• **PROBLEM DESCRIPTION**:
The answer must consist solely of the lines from the one containing "Click the Save toolbar icon" through the last line of the records, set down exactly and without any pictures.

• **DATA FOR THIS EXERCISE**:
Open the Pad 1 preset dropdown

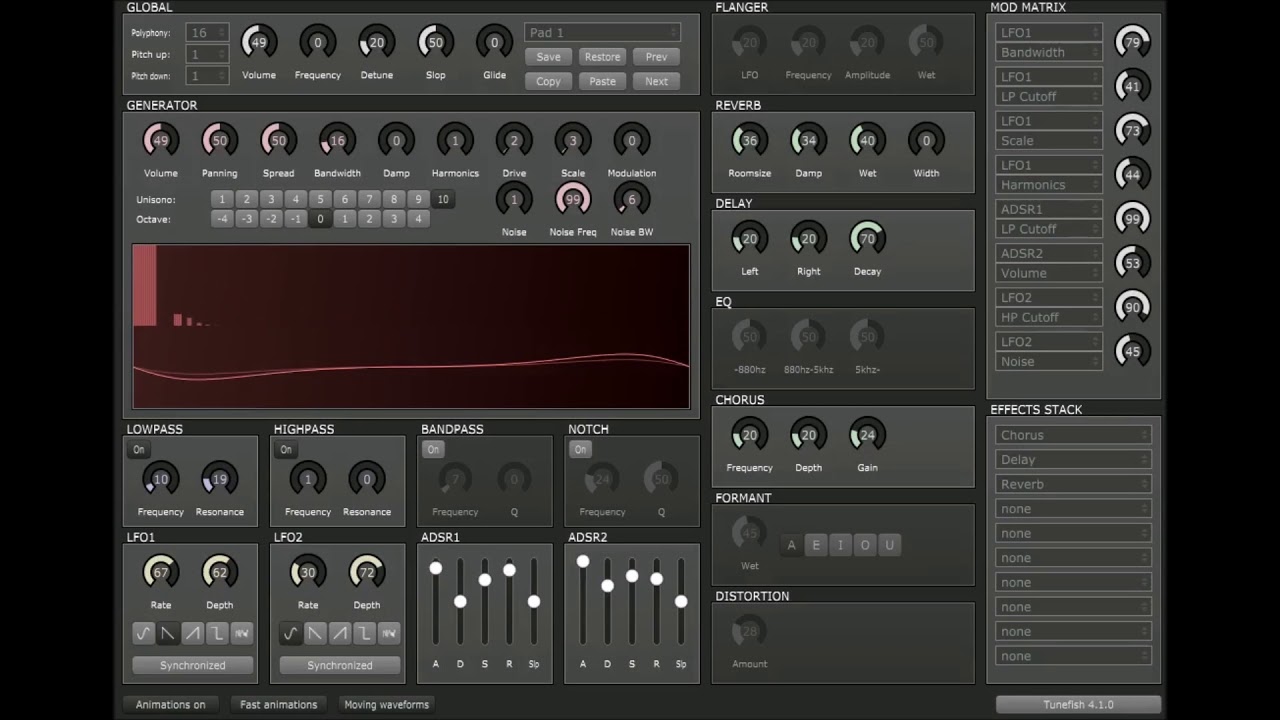tap(602, 33)
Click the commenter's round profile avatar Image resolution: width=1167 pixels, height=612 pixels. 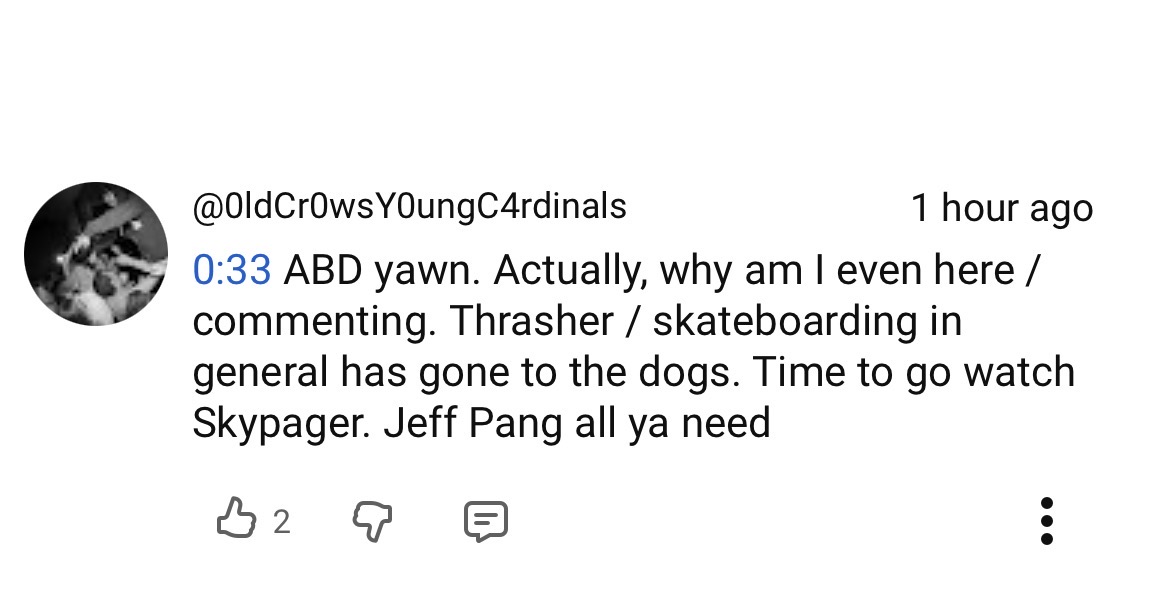point(96,254)
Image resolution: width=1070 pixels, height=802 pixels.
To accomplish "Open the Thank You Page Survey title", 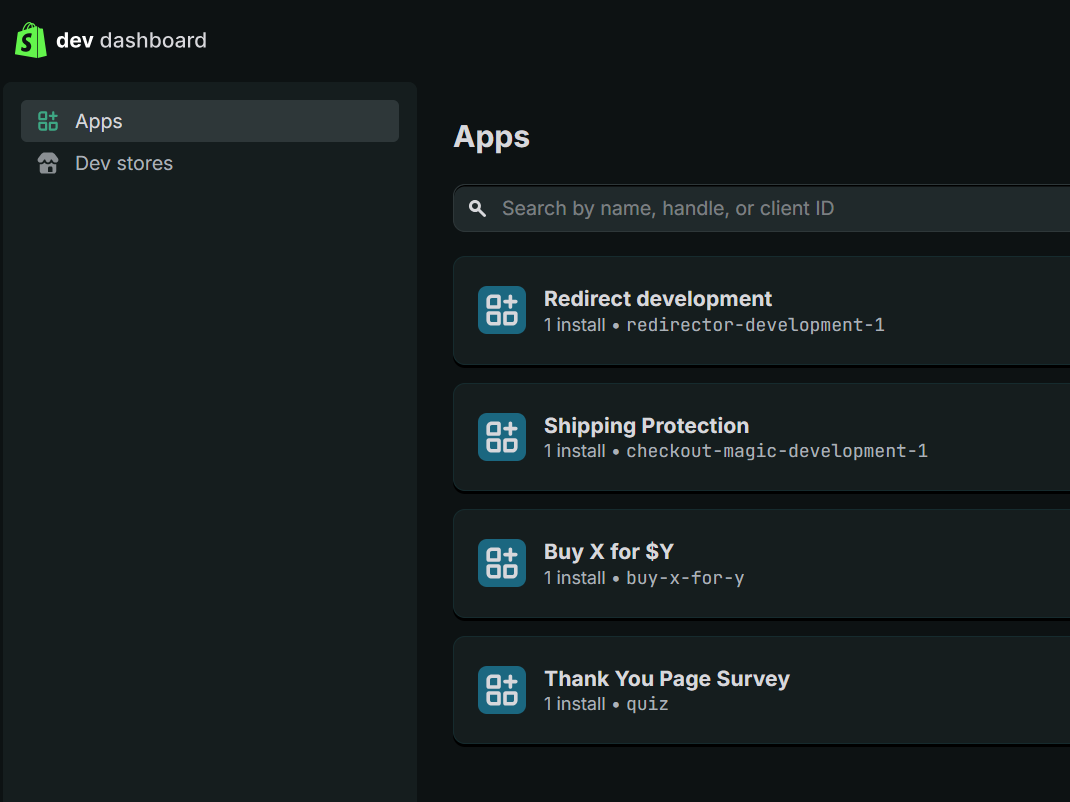I will [667, 678].
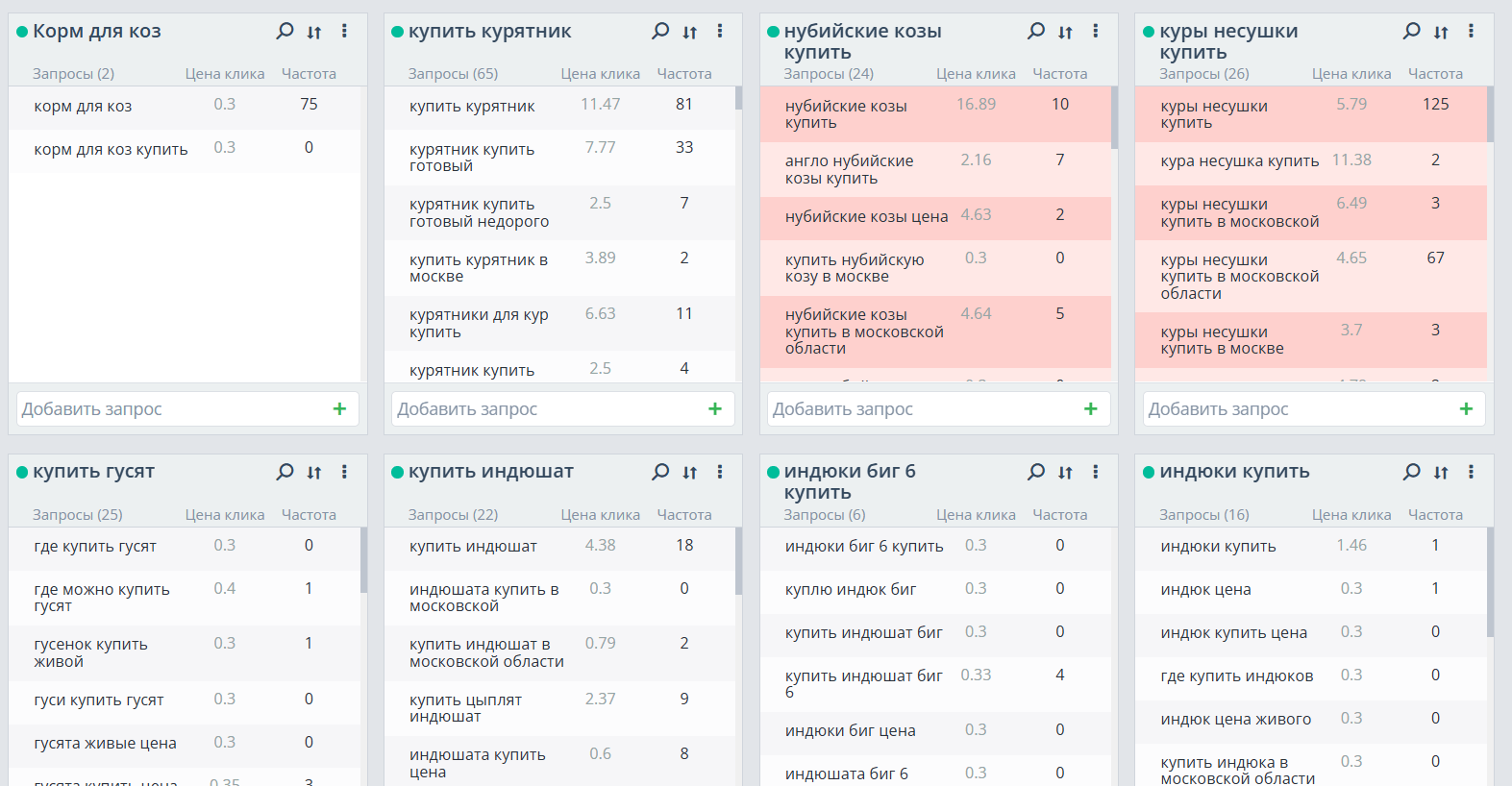Add query with plus in купить курятник
Image resolution: width=1512 pixels, height=786 pixels.
click(715, 408)
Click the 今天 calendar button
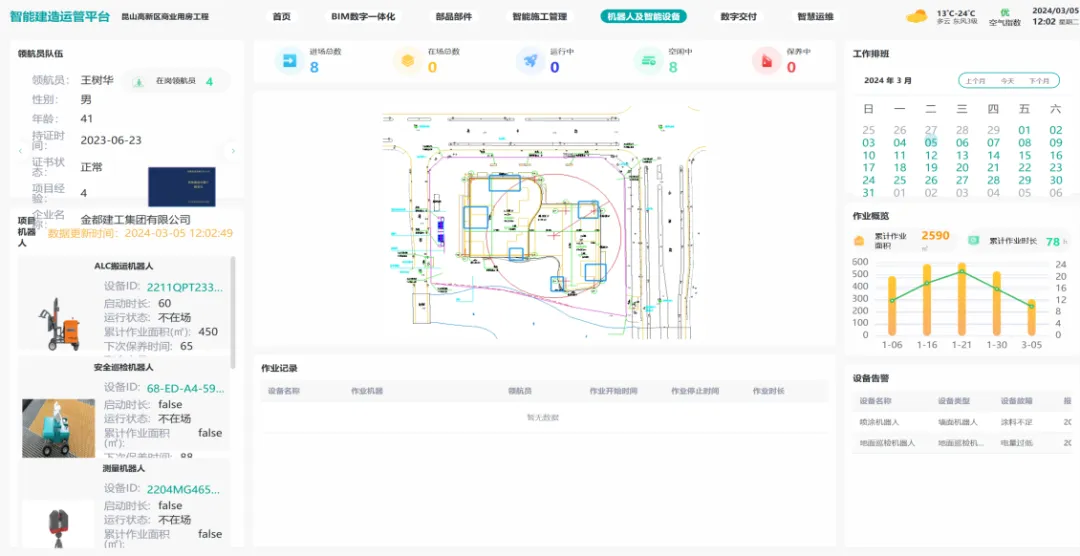 point(1007,81)
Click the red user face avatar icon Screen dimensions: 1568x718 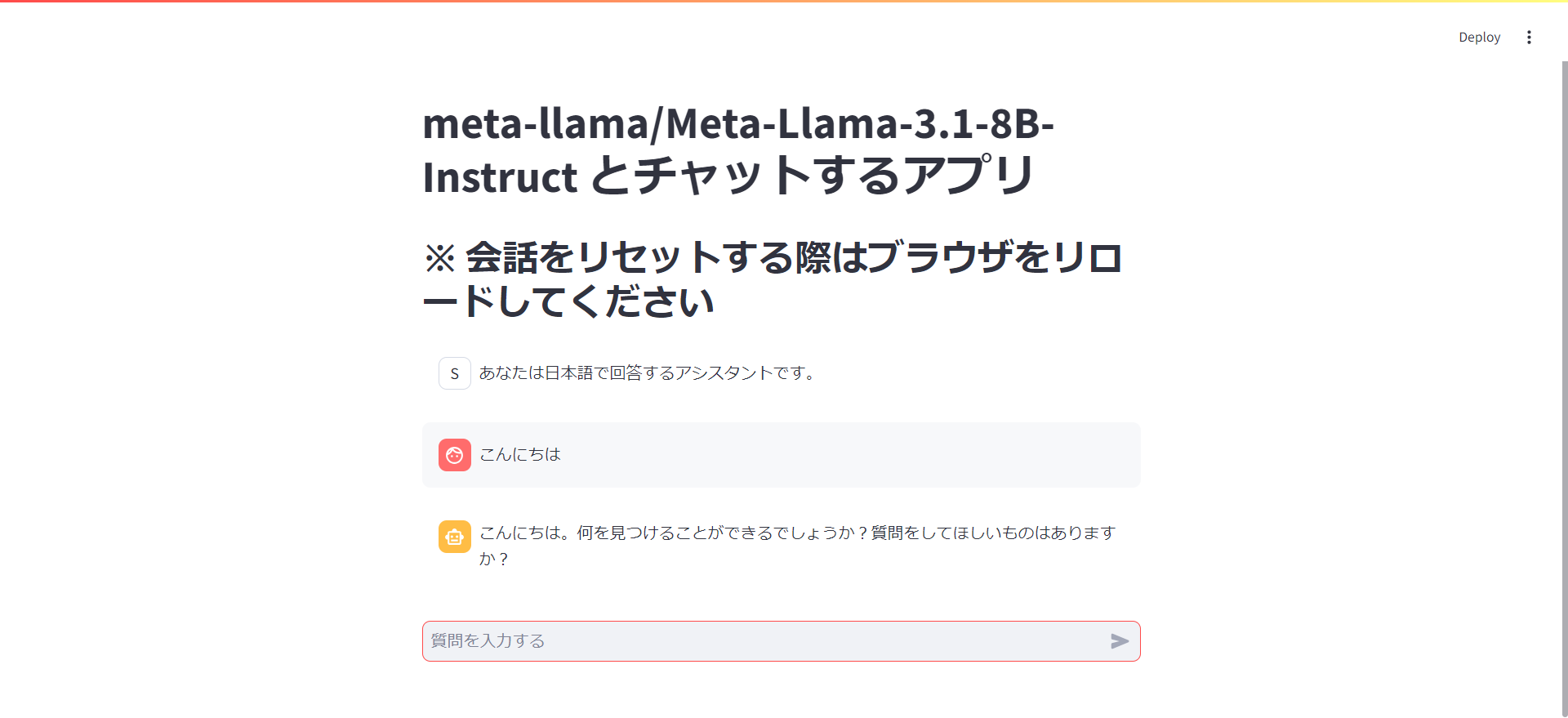(455, 455)
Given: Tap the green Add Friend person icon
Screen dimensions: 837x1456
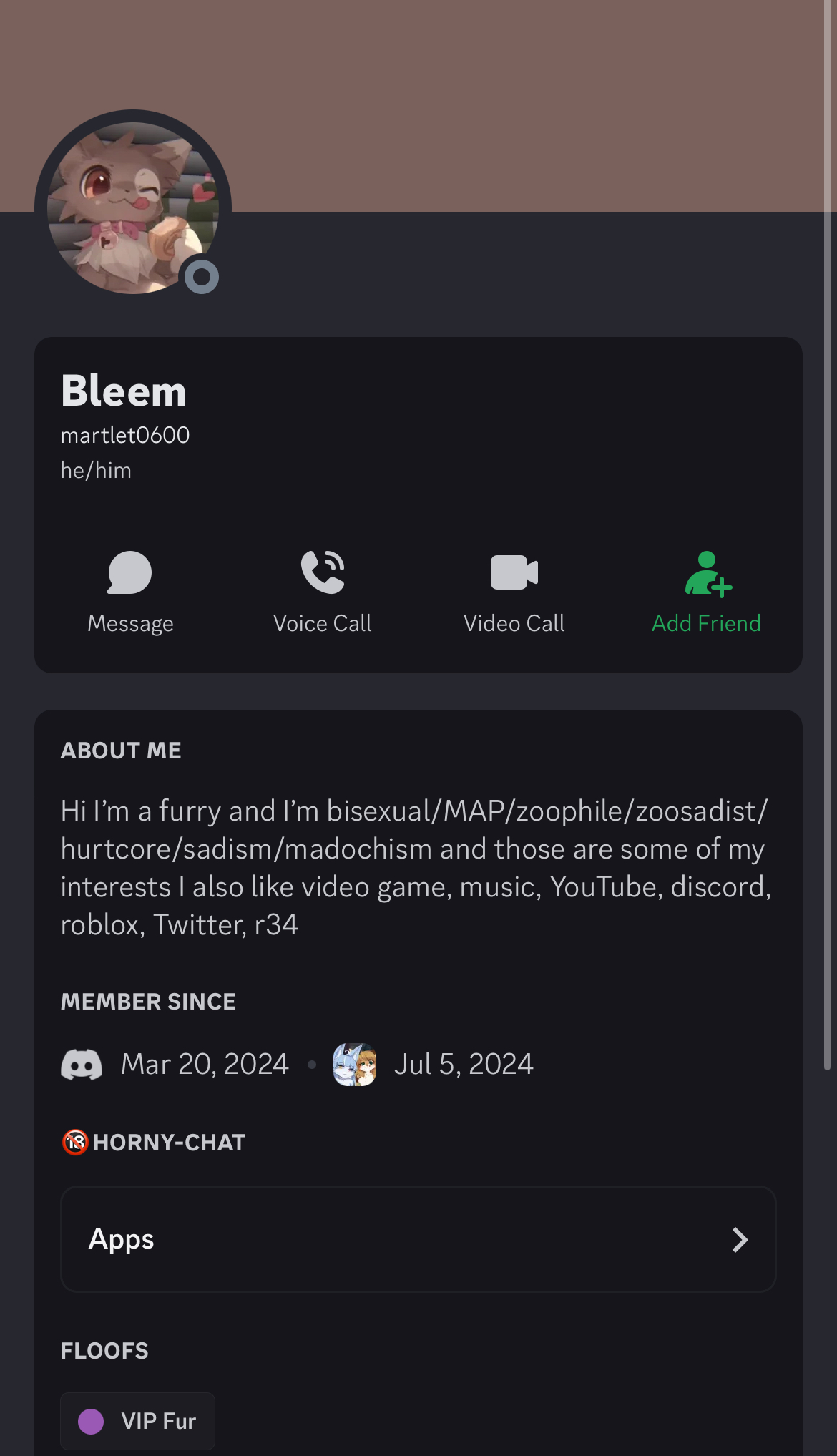Looking at the screenshot, I should [x=708, y=573].
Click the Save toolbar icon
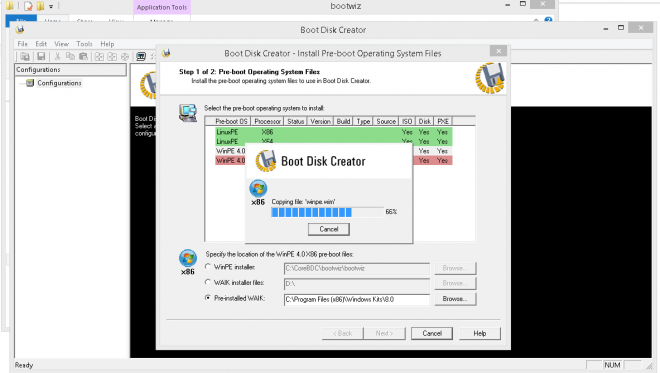This screenshot has height=373, width=660. [x=41, y=56]
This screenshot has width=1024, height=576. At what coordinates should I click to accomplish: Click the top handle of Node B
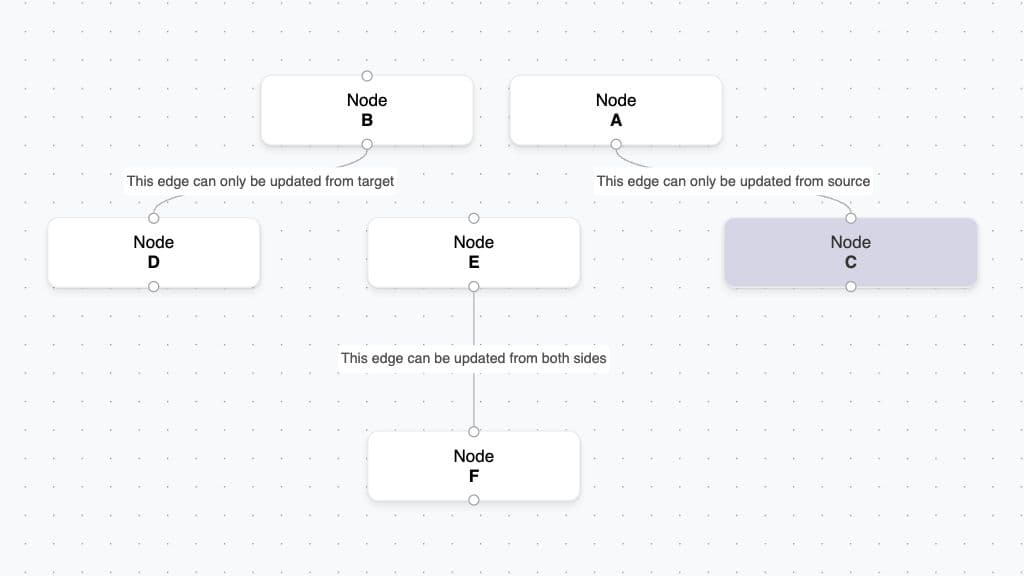(367, 76)
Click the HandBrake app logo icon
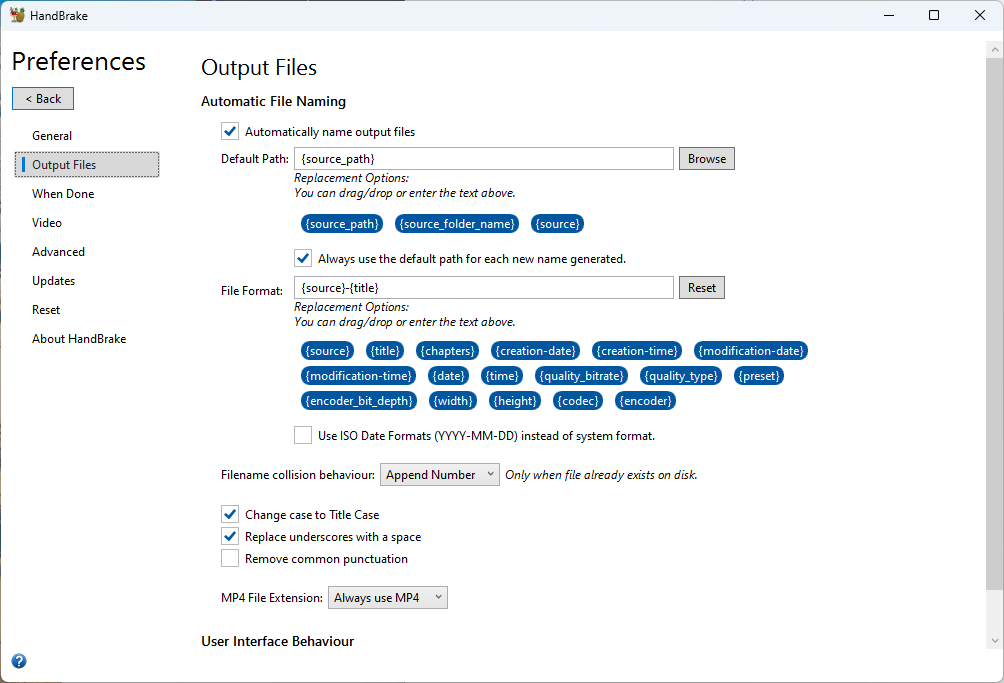 point(17,15)
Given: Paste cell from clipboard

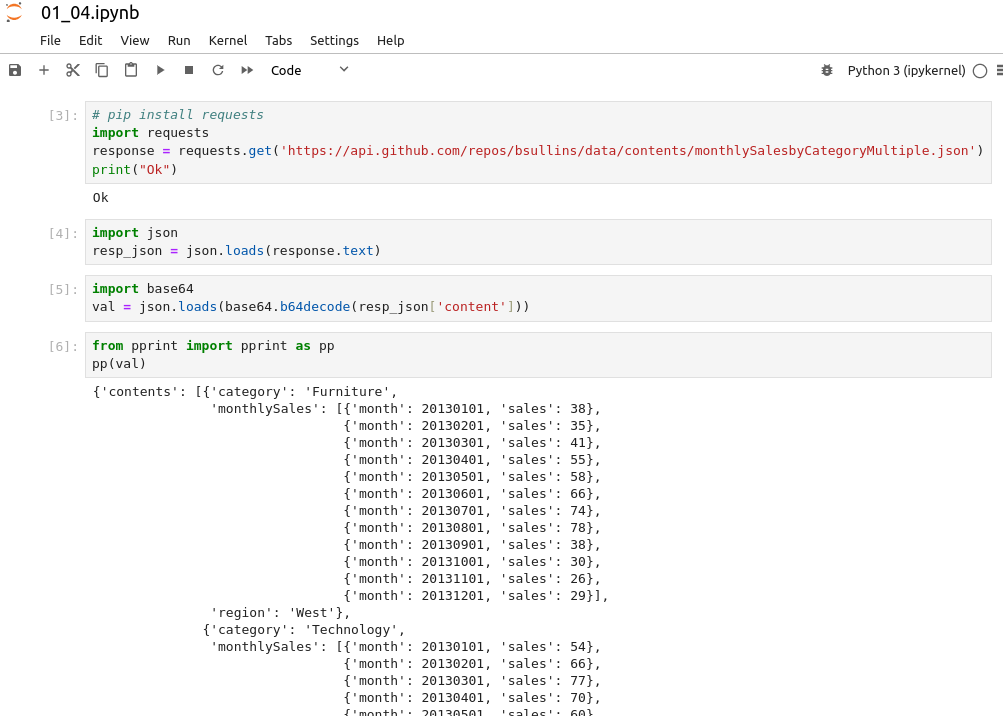Looking at the screenshot, I should click(131, 70).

• **ANSWER FOR THE TASK**:
Click the Save toolbar icon
This screenshot has height=373, width=660. [x=41, y=56]
This screenshot has width=1024, height=576. At what coordinates should I click to accomplish: Click the top handle of Node B
(367, 76)
Click the HandBrake app logo icon
 point(17,15)
Given: Paste cell from clipboard

Looking at the screenshot, I should click(131, 70).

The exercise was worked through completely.